Insets show the proportion of remaining function in the organs of an elderly person compared with that of a 20-year-old. These data are for illustration only; individuals exhibit highly variable changes over the life span.
Source: Based on Patton KT, Thibodeau GA. Anatomy & physiology. 7th edn. St Louis: Mosby; 2010.
Although some of these alterations are probably inherent in ageing, others represent consequences of the process. Advanced age increases susceptibility to disease, and death occurs after an injury or insult because of diminished cellular, tissue and organic function.
The word somatic refers to the body, so technically we call the death of an individual somatic death. Unlike the changes that follow cellular death in a live body, post-mortem changes after somatic death are widespread. Within minutes after death, post-mortem changes appear, eliminating any difficulty in determining that death has occurred. The most notable manifestations are complete cessation of breathing and circulation, meaning there is no heart beat. The surface of the skin usually becomes pale and yellowish.
Body temperature falls gradually immediately after death and then more rapidly until, after 24 hours, body temperature equals that of the environment.18 After death caused by certain infective diseases, body temperature may continue to rise for a short time. Post-mortem reduction of body temperature is called algor mortis, from the Latin, meaning coolness of death.
The pupils become dilated and do not react to light. The face, nose and chin become sharp or peaked-looking as blood and fluids drain away.19 Gravity causes blood to settle in the lowest tissues, which develop a purple discolouration. Incisions made at this time usually fail to cause bleeding. The skin loses its elasticity and transparency.

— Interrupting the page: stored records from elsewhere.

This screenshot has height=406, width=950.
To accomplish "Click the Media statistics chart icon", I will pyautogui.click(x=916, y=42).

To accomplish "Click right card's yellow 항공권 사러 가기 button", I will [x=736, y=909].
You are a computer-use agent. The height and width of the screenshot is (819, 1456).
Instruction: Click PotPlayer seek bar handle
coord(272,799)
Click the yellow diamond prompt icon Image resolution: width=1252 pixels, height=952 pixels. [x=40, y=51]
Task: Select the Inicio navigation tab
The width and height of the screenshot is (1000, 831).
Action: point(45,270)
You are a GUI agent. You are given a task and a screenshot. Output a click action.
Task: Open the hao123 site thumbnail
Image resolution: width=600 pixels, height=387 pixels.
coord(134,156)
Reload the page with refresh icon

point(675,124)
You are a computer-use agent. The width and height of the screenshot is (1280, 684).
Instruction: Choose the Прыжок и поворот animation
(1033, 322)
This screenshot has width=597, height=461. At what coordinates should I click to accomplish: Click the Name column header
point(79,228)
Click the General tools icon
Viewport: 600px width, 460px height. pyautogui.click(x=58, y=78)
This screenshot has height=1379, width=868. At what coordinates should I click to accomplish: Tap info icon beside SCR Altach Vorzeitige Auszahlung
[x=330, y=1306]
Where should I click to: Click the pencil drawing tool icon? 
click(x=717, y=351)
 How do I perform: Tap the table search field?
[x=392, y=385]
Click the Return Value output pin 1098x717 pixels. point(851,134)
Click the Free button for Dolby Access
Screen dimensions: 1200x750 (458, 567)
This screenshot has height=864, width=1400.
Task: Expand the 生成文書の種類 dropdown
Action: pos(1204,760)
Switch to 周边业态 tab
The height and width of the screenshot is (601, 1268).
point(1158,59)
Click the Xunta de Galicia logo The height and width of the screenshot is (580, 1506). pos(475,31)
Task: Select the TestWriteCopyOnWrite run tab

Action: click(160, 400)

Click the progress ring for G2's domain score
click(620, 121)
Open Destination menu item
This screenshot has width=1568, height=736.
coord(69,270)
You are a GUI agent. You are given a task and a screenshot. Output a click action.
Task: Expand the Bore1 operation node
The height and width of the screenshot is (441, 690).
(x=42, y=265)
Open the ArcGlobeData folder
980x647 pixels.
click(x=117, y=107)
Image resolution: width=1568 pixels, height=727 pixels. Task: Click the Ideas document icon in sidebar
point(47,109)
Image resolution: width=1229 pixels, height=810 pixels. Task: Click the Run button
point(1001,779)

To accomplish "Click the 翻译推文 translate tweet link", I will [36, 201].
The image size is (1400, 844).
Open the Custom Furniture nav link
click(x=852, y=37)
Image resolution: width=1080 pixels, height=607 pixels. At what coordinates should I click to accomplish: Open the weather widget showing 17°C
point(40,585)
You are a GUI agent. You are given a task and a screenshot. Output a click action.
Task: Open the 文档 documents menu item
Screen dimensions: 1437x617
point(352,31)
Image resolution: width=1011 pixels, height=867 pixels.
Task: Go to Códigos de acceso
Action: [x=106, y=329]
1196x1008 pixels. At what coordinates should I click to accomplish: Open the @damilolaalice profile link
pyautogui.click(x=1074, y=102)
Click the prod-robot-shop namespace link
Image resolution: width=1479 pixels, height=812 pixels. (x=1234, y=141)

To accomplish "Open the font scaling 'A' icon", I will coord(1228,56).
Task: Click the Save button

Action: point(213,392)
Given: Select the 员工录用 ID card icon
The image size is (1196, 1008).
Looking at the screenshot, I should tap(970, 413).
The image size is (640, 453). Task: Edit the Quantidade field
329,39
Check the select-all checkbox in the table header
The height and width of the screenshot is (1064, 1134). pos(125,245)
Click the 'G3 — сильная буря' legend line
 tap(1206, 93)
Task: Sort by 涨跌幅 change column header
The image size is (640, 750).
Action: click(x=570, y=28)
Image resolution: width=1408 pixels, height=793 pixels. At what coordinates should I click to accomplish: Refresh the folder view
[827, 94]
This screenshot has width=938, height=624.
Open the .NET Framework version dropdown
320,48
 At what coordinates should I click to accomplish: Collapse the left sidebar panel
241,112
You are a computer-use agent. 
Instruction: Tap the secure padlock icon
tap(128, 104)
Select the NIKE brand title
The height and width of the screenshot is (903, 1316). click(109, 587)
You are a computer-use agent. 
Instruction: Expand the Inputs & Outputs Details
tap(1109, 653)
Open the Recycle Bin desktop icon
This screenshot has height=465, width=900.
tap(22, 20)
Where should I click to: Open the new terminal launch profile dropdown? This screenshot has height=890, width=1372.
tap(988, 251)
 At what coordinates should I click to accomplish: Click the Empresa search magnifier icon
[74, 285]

Within 6 hours after death, acidic compounds accumulate within the muscles because of the breakdown of carbohydrate and depletion of ATP. This interferes with proteins in the muscle that are responsible for muscle contraction, causing muscle stiffening, or rigor mortis. The smaller muscles are usually affected first, particularly the muscles of the jaw. Within 12–14 hours, rigor mortis usually affects the entire body. Rigor mortis gradually diminishes and the body becomes flaccid at 36–62 hours.
Jonathon, who is 20 years old, and his 71-year-old father, Terry, are discussing ageing. Jonathon has an active lifestyle, including playing sport, but his diet is poor — he frequently eats fast-food from take-away restaurants. He has had no major illnesses. Jonathon notices that his dad’s skin contains many wrinkles and is stiff looking, and that he has lost muscle mass from his legs and arms but gained weight around his abdomen.
In contrast, Terry, although remaining active, developed colon cancer when he was 67 and has recently been diagnosed with diabetes mellitus. Terry observes that his son’s skin contains few wrinkles, he is taller than him and his energy levels are high.